***** Records

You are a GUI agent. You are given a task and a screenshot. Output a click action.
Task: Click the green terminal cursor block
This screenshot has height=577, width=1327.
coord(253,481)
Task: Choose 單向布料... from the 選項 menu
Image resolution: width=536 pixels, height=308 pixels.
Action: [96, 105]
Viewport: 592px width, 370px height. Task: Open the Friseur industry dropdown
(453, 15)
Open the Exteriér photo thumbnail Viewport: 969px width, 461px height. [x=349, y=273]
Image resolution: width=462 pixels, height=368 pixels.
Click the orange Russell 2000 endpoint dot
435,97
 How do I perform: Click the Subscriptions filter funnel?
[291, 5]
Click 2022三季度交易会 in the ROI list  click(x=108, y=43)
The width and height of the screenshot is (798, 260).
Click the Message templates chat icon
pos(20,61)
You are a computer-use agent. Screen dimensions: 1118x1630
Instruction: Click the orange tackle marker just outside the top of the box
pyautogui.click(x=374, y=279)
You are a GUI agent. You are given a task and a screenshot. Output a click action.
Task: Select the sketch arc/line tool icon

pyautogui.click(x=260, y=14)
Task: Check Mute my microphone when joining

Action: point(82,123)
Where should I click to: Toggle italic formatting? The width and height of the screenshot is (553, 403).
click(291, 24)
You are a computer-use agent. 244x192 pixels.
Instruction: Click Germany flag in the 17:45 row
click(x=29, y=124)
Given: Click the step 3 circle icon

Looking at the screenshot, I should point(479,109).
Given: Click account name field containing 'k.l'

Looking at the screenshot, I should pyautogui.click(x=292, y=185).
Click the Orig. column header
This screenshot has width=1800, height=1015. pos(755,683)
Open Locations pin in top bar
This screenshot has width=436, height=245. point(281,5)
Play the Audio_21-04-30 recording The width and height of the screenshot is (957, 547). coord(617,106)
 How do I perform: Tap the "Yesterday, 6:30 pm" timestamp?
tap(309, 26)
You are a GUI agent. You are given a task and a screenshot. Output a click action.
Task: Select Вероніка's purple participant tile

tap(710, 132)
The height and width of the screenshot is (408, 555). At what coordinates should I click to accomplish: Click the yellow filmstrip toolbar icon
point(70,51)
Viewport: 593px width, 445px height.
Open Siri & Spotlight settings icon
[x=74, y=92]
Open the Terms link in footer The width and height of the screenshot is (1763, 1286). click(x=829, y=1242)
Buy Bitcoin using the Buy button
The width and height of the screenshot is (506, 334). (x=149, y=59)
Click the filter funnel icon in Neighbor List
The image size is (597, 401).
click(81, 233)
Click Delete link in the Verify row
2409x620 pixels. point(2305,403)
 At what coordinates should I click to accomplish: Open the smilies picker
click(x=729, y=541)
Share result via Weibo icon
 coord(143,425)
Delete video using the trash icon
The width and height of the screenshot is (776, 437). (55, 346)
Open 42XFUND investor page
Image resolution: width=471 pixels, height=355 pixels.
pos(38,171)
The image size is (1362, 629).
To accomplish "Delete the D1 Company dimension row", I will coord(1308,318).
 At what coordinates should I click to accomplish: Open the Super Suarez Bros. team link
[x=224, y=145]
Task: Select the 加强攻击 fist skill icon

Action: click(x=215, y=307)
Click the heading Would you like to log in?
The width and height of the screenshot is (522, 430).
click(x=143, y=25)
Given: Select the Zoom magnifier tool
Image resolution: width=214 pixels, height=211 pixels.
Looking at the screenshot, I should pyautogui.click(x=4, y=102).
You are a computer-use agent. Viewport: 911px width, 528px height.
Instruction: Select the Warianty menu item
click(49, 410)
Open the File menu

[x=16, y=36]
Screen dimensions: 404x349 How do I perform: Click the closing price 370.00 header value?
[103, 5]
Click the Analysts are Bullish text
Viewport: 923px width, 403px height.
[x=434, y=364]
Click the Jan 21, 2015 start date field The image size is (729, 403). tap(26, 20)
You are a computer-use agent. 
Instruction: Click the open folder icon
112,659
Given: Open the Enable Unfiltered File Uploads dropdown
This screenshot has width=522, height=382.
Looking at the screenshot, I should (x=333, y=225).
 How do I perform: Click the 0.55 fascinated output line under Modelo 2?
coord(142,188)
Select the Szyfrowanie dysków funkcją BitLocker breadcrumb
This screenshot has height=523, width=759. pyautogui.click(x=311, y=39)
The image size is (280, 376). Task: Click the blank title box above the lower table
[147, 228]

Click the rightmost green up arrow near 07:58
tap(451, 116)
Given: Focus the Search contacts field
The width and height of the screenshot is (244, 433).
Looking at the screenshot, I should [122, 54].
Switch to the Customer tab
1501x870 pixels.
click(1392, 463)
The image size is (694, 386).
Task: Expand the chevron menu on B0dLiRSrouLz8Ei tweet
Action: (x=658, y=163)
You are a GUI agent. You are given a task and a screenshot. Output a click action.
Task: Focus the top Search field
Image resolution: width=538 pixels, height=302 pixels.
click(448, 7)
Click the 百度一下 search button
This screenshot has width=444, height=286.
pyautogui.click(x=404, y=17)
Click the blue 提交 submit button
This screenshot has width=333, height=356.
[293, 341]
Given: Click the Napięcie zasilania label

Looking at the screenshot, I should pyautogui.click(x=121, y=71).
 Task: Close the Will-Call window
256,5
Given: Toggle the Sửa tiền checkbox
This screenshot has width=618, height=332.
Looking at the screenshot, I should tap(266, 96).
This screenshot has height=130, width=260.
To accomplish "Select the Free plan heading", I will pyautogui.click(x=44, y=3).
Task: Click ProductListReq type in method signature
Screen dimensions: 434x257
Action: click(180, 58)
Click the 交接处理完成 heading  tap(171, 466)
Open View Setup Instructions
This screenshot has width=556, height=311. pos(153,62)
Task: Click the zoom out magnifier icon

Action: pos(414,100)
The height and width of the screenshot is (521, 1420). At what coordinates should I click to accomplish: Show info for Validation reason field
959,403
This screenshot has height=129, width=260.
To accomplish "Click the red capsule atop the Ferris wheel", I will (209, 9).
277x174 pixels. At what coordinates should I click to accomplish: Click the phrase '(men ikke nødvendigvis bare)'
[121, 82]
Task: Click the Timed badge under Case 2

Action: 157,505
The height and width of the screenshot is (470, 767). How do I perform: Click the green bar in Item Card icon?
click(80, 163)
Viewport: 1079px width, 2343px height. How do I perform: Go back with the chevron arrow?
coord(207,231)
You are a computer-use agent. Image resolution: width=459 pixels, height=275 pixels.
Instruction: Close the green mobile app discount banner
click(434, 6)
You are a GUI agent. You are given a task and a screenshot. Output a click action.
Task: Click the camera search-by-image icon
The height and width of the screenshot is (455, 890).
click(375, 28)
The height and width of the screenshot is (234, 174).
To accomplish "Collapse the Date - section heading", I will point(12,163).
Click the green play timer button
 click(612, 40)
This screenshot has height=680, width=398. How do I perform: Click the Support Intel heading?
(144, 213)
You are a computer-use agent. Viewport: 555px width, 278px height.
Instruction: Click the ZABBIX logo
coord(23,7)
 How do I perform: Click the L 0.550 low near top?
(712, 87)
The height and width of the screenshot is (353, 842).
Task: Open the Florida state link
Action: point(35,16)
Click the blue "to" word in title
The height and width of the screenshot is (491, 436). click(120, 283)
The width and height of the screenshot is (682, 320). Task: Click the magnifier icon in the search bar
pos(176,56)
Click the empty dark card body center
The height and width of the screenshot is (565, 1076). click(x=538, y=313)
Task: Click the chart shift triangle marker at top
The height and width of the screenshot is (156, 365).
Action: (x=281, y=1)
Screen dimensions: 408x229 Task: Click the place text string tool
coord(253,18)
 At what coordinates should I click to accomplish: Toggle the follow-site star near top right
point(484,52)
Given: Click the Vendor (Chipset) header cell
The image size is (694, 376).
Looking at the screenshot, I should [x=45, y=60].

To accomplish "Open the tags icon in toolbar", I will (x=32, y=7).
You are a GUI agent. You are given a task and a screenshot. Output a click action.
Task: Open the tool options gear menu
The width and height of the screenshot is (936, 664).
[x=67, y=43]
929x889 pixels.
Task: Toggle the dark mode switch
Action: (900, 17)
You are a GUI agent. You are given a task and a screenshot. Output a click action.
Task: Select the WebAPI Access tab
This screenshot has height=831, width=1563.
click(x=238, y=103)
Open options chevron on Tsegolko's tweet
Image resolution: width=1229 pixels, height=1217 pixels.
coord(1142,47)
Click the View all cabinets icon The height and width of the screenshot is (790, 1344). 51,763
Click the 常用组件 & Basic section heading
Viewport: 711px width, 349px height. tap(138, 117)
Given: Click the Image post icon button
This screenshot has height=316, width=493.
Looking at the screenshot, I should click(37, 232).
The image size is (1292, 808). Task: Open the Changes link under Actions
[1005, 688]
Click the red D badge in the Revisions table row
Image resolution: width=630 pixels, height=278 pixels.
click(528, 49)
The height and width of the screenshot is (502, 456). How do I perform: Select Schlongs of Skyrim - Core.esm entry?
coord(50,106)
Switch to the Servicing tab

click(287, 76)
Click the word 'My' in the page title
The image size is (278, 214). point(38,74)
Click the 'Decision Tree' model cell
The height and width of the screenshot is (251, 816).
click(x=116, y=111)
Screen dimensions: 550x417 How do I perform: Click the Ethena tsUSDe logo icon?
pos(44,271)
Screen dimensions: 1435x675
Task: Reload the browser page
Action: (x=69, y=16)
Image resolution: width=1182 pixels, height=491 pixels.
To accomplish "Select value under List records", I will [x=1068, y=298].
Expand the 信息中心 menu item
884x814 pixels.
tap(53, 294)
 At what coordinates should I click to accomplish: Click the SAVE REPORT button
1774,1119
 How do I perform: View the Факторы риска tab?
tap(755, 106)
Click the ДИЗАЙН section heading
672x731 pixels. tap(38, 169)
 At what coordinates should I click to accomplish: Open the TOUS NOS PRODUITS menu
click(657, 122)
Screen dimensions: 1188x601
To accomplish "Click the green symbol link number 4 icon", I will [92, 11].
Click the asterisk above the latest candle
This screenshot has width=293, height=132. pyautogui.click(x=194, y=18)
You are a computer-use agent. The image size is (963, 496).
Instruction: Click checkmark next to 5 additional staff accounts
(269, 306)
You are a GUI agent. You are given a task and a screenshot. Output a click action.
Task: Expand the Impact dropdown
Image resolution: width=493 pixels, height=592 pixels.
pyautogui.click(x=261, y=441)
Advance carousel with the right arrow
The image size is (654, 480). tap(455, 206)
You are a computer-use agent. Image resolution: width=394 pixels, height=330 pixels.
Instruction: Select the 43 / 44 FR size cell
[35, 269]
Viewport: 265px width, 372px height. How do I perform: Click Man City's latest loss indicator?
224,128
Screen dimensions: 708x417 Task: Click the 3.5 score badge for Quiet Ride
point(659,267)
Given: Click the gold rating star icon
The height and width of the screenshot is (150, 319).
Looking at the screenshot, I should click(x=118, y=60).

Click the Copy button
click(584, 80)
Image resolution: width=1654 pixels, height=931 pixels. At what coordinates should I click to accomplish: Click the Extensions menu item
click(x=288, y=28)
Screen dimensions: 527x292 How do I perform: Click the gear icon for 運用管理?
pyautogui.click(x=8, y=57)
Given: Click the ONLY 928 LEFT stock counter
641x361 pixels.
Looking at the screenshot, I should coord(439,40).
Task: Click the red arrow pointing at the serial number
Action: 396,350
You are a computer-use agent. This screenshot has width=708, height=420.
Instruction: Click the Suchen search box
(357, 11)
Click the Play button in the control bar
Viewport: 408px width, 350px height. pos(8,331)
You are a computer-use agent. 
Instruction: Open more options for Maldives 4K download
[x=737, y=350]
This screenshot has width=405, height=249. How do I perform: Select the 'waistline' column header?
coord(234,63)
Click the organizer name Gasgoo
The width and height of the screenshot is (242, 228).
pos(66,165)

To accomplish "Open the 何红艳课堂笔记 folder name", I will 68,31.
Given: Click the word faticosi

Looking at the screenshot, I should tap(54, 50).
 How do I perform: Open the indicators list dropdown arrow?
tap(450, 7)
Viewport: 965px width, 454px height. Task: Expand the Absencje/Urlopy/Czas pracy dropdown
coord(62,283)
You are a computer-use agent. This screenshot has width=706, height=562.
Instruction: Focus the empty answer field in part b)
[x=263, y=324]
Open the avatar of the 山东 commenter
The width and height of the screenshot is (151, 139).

**********

• [Problem to solve]:
Copy out, word for word, the part of the entries above that begins at the line with "How do I perform: Click the L" and ends at the line with "Task: Click the chart", including both.

• [Result]:
 How do I perform: Click the L 0.550 low near top?
(712, 87)
The height and width of the screenshot is (353, 842).
Task: Open the Florida state link
Action: point(35,16)
Click the blue "to" word in title
The height and width of the screenshot is (491, 436). click(120, 283)
The width and height of the screenshot is (682, 320). Task: Click the magnifier icon in the search bar
pos(176,56)
Click the empty dark card body center
The height and width of the screenshot is (565, 1076). click(x=538, y=313)
Task: Click the chart shift triangle marker at top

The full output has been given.